INSTRUCTIONS FOR THE TASK — Tally the lines in the listing below that contain the string "after", treating uppercase and lowercase as different. Reply with the number alone.

DATASET CONTENT —
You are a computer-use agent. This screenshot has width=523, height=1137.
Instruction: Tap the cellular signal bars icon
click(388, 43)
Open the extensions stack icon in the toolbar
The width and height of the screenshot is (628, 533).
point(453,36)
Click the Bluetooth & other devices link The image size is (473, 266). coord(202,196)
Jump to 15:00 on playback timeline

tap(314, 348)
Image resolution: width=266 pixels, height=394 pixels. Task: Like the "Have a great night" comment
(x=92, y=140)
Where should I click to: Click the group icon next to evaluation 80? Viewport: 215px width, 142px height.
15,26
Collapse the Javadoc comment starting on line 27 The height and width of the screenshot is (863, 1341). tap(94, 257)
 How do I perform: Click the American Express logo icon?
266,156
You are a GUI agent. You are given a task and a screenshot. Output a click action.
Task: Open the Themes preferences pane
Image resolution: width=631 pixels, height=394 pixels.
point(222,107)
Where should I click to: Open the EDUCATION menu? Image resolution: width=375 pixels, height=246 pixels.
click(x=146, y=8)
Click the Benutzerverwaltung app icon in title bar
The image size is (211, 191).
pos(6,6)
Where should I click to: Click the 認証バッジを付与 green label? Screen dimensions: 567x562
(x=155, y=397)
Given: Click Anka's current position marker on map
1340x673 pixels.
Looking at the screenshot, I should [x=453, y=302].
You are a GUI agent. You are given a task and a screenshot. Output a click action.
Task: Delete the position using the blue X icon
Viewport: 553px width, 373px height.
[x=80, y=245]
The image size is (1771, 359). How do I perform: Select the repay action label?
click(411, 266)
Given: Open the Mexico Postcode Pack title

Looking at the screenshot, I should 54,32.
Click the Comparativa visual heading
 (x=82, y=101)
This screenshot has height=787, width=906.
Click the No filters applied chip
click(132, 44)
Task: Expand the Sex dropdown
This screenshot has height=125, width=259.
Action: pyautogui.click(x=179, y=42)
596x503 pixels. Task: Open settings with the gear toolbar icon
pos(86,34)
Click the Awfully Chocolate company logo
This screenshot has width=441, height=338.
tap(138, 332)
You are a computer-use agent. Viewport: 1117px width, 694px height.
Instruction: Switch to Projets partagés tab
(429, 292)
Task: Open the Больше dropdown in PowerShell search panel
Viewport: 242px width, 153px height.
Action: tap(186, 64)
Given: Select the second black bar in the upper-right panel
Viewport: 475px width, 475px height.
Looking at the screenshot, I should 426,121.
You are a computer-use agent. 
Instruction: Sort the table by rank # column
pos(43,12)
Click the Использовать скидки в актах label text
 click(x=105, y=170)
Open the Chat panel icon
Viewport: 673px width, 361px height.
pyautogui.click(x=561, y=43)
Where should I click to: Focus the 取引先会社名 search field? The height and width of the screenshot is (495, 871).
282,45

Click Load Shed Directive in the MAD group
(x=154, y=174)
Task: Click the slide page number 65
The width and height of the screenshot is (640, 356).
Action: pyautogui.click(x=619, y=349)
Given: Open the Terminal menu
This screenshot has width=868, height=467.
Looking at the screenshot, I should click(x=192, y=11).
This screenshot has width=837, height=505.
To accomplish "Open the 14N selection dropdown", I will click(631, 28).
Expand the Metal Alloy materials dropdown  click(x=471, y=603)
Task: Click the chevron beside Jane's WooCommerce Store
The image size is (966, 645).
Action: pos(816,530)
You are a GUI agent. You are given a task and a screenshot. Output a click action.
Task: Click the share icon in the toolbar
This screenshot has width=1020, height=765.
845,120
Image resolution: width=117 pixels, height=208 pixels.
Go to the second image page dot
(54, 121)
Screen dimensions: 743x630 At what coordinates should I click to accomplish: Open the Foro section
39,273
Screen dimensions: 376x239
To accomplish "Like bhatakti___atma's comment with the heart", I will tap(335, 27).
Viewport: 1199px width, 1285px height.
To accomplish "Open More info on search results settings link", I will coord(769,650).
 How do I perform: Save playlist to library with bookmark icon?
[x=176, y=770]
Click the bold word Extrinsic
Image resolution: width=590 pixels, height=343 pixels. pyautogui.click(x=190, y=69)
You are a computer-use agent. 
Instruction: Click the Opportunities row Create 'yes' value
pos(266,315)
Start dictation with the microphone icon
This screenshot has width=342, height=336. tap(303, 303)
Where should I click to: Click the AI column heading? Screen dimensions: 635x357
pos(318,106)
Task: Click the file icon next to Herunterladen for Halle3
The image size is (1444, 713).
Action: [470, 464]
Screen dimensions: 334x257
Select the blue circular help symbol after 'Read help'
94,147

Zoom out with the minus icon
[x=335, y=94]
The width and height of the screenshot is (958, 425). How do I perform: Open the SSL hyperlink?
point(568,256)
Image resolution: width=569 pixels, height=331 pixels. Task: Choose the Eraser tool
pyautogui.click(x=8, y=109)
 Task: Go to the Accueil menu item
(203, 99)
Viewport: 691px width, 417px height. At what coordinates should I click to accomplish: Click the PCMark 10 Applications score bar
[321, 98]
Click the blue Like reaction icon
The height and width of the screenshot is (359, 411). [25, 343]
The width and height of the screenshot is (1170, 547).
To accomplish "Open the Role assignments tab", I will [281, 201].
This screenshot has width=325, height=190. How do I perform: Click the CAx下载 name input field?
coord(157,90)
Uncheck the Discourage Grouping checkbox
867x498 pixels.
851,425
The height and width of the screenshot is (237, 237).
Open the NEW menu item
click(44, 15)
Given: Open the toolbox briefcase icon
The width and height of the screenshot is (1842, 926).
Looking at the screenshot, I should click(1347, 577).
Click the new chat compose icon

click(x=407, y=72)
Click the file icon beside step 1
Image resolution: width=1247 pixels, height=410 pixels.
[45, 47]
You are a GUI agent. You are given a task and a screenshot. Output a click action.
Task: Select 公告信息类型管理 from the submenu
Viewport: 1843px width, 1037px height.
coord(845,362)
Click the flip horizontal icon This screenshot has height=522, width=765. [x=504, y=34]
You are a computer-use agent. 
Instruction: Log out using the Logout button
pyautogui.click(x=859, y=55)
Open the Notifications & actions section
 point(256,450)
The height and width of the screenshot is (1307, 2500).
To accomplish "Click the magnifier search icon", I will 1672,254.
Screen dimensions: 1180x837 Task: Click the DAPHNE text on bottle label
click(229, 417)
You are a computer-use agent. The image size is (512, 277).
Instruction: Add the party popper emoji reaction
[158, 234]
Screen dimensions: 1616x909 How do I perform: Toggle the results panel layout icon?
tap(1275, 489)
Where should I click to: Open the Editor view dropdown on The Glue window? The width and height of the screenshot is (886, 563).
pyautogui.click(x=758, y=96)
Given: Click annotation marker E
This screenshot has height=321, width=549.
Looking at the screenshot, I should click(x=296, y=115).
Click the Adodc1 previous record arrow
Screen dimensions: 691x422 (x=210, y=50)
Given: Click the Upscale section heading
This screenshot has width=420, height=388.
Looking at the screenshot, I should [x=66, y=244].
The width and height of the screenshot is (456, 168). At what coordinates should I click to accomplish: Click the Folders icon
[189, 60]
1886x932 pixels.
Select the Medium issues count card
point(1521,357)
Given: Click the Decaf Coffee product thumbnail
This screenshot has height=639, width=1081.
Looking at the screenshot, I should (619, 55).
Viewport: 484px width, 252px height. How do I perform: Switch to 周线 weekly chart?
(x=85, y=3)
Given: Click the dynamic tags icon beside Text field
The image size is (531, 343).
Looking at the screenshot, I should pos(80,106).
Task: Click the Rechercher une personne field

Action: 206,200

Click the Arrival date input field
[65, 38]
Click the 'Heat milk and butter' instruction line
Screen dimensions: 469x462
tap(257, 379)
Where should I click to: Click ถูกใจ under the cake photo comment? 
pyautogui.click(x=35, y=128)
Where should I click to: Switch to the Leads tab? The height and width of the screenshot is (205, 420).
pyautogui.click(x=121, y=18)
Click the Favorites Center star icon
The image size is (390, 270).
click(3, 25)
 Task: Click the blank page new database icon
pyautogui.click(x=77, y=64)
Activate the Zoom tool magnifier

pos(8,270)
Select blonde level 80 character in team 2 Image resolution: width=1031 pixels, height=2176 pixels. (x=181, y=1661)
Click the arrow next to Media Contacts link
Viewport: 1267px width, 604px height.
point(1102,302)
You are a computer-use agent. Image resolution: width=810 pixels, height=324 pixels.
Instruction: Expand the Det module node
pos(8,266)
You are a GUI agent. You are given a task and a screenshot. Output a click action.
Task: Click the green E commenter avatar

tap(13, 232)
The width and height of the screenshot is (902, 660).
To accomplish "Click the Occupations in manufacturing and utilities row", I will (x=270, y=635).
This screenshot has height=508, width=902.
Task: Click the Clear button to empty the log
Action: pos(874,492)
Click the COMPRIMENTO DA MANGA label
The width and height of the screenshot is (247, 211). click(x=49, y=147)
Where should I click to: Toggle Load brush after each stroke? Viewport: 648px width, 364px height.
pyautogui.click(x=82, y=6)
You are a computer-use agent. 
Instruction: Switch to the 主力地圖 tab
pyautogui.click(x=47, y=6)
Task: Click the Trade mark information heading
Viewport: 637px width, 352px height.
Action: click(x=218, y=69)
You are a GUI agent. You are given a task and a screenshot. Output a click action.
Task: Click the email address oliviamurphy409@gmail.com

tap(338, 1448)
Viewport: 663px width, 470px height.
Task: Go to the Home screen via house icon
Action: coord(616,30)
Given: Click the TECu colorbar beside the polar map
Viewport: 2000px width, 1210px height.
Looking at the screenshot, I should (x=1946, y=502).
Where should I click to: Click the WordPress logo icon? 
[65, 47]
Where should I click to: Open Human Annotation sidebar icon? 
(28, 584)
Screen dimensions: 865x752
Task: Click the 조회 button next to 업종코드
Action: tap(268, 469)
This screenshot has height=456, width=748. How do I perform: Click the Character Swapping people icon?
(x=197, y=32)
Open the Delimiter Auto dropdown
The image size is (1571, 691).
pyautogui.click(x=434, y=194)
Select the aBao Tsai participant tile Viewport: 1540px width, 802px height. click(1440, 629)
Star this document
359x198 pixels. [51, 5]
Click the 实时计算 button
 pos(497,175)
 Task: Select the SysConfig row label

SOLUTION TO THIS EXERCISE — 2